Thursday, May 21, 2009

GGrewve Fill Dictionaries

Today was yet another huge leap forward for GGrewve.  I coded a second dictionary loading into the program so that it now keeps two dictionaries in memory: one for the main style, and one for fills.  Basically, a fill dictionary looks and functions exactly like a normal dictionary.  I wrote a small MIDI file that contained several nice fills and then passed it through GGrewveWriter, yielding a fill dictionary.  Along the way I had to do a lot of bugfixing on GGrewveWriter, which threw a fit because the fill patterns were a bit different from normal patterns.

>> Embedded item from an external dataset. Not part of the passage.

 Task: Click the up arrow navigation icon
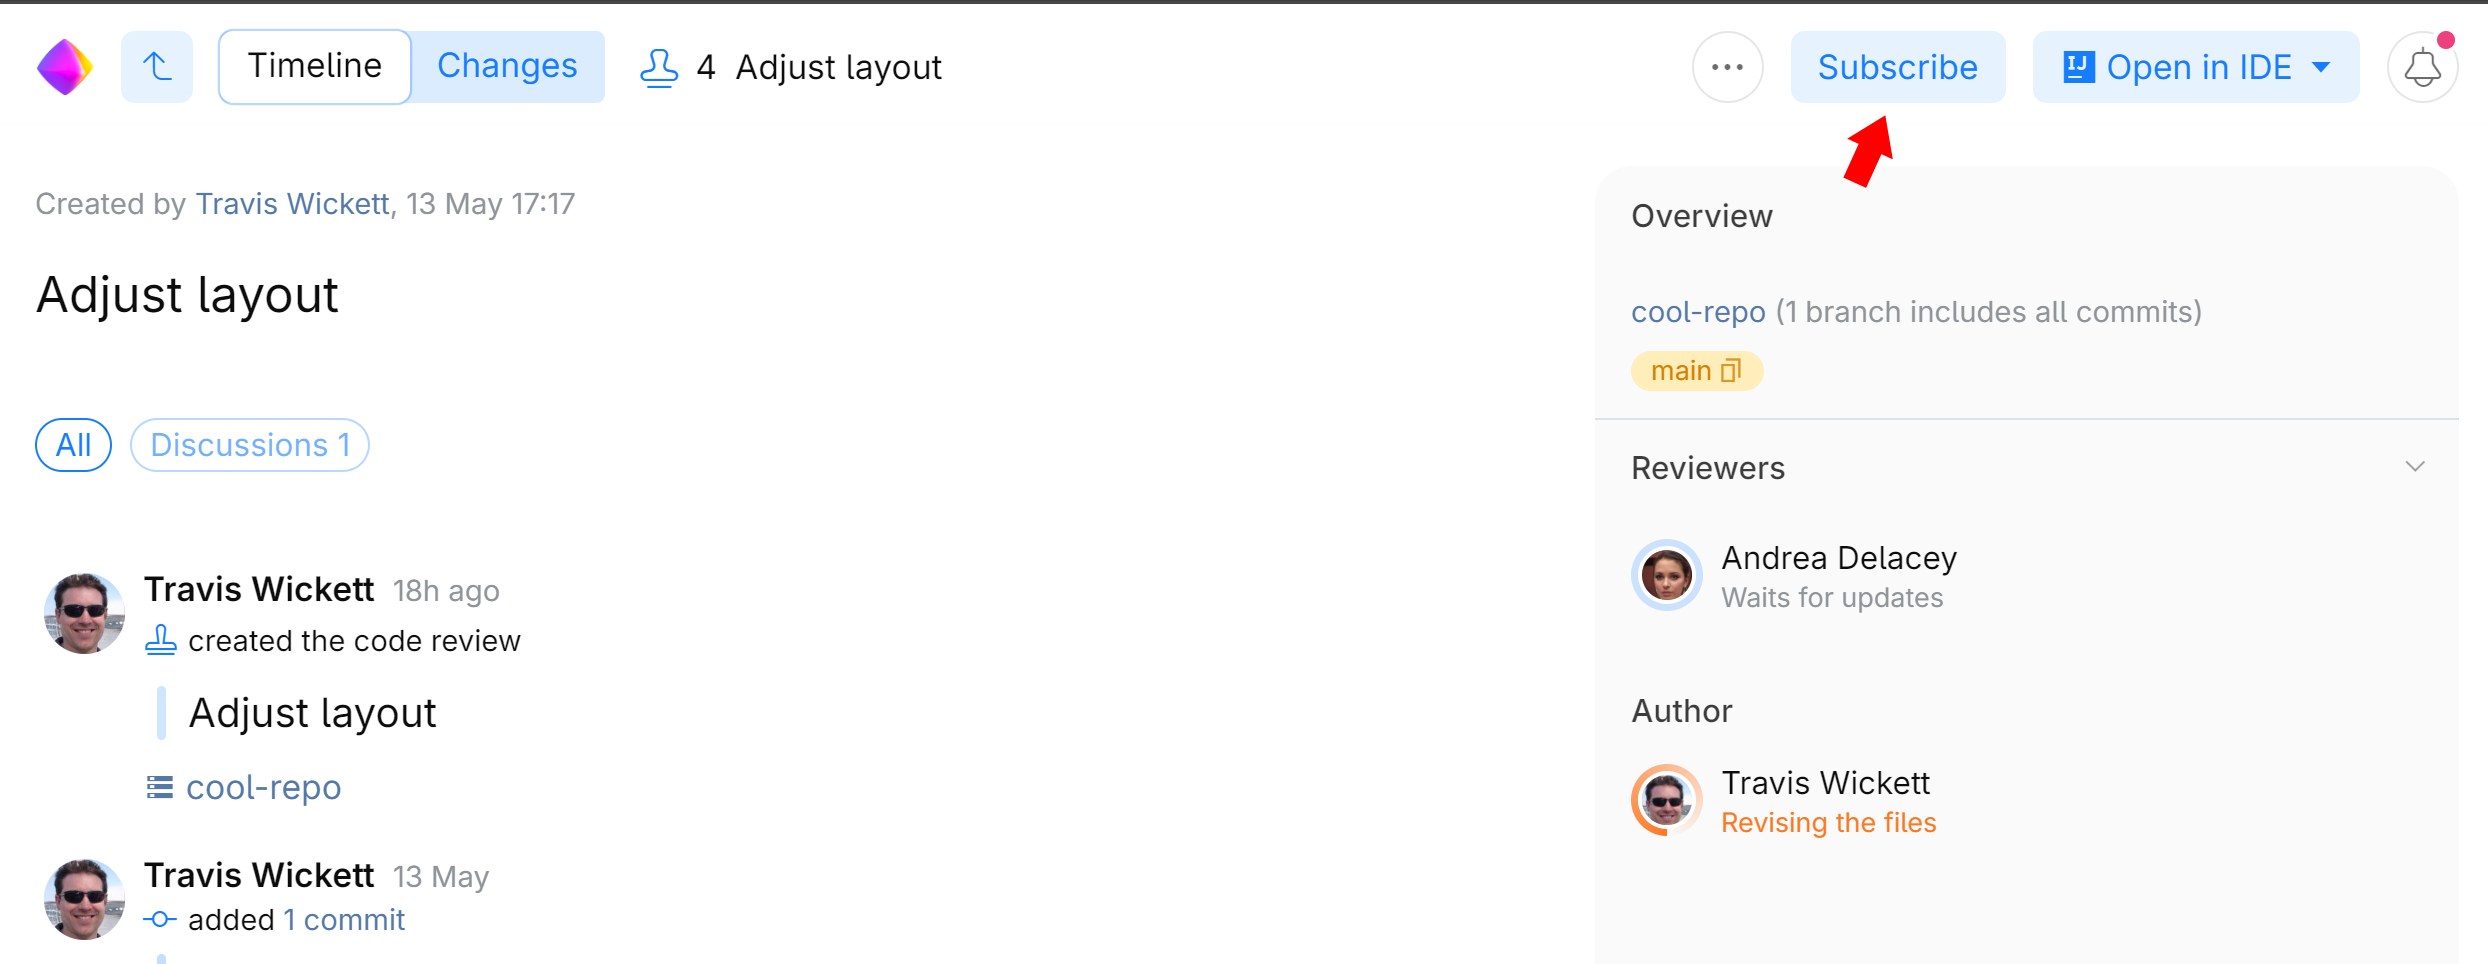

At any rate, after everything was said and done, GGrewve was intelligently using a fill dictionary to make entrances as well as highlight fourth-measures.  The result?  Awesome.  Simply awesome.  It sounds great - it sounds real.  Even more impressive, GGrewve displays great inventiveness in using the fills.  As I explained the process of grammatical subdivision before, GGrewve basically chops up the MIDI files I give it and recombines them using intelligent analysis.  Not only were many of the fills very inventive (I wouldn't have thought to make them), they were coherent and well-placed!  I wasn't just hearing a repeat of the file I had fed into GGrewveWriter.  I was hearing an elaboration on those files - the same style, but not the same pattern.  GGrewve was not mimicking my speech, it was mimicking my ideas with its own speech (to use a linguistic metaphor).

GGrewve is by far my most impressive plugin so far, and with a solid drum plugin to depend on, I know it can only get better from here.